Le numérique est compatible avec un usage vertical et autoritaire comme dans tant d’entreprises où on se sert des technologies numériques pour communiquer à l’échelon inférieur et le contrôler encore plus durement qu’auparavant, ou pour faire du super-taylorisme. L’Internet est différent car le réseau (la toile) pour être productif doit s’écarter radicalement des systèmes hiérarchiques arborescents. Mais même le réseau des réseaux numériques peut faire l’objet de sérieuses offensives des États pour en contrôler (sous le prétexte du terrorisme, de la pédophilie etc.) les nouveaux espaces de liberté et de démocratie.
La pollinisation, pas simplement comme image, mais comme description de la réalité économique promeut en revanche une vision profondément horizontale de la coopération, des plates-formes collaboratives. Même s’il ne s’agit pas de tomber dans des naïvetés ; car les phénomènes de pouvoir, d’exclusion, de captation, de détournements jouent dans le numérique et dans la pollinisation humaine comme d’habitude. Mais il faut reconnaître que depuis l’invention de l’imprimerie qui donna tant de fil à retordre au concept d’autorité de l’Église catholique et fit naître la Réforme, le couplage de l’outil numérique et d’un environnement dominé par le risque de disparition des abeilles, les autorités de l’État, de l’entreprise, de l’école, de la famille n’ont jamais rencontré de remise en cause et de reformatage en cours aussi puissants (même celui des Lumières). À nous de saisir cette possibilité de nouvelles Lumières et de la transformer en nouveaux espaces communs de la société humaine.

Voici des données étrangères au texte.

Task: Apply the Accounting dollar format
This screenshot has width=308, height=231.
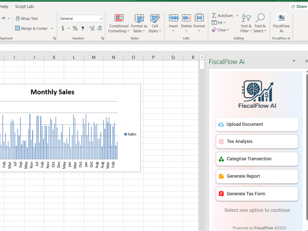Action: click(63, 28)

Que mettez-vous derrière l’idée d’un revenu universel de pollinisation ?
Essentiellement deux choses. La correction des inégalités qui s’accroissent de façon structurelle et alarmante parce qu’un nombre croissant d’agents pollinisateurs de la société est écarté du spectre du visible par les politiques (en raison de leur mauvaise économie politique qui date de Smith, Ricardo et même de Marx, d’un Marx que ce dernier aurait regardé aujourd’hui sans aménité ni complaisance). Sans introduction d’un revenu universel, le système de protection sociale se délabre dangereusement et le consensus qui régnait autour de sa défense n’est déjà plus le même. Pourquoi voulez-vous que les jeunes qui ont été sacrifiés sur le plan de l’accès à une activité reconnue comme un emploi et sur le plan de l’éducation, adhèrent à un système de protection sociale, de retraite dont beaucoup ne bénéficieront pas si l’on continue ? Un revenu universel qui attribue à chacun 900 euros sans contrepartie est la seule façon de ramener la pauvreté de 14 % à 2 ou 3 %.
D’autre part, il s’agit d’un revenu qui rémunère la contribution de chacun à la société. La pollinisation n’est pas reconnue comme la catégorie qui définit de fond en comble la production sociale, la richesse, la valeur la répartition donc l’impôt.
La pollinisation n’est pas le supplément d’âme de la véritable société productive. Elle doit devenir le centre du système de la solidarité, de la réintégration dans la société des exclus ; par la reconnaissance dans une société contributive et collaborative de la contribution et de l’activité de chacun et non par l’insertion dans un emploi tel qu’est défini son périmètre actuel et qui date du capitalisme précédent et d’un socialisme de la disette. 

Entretien réalisé par Florian Gulli

*Yann Moulier-Boutang est économiste. Il est professeur à l’université de Compiègne.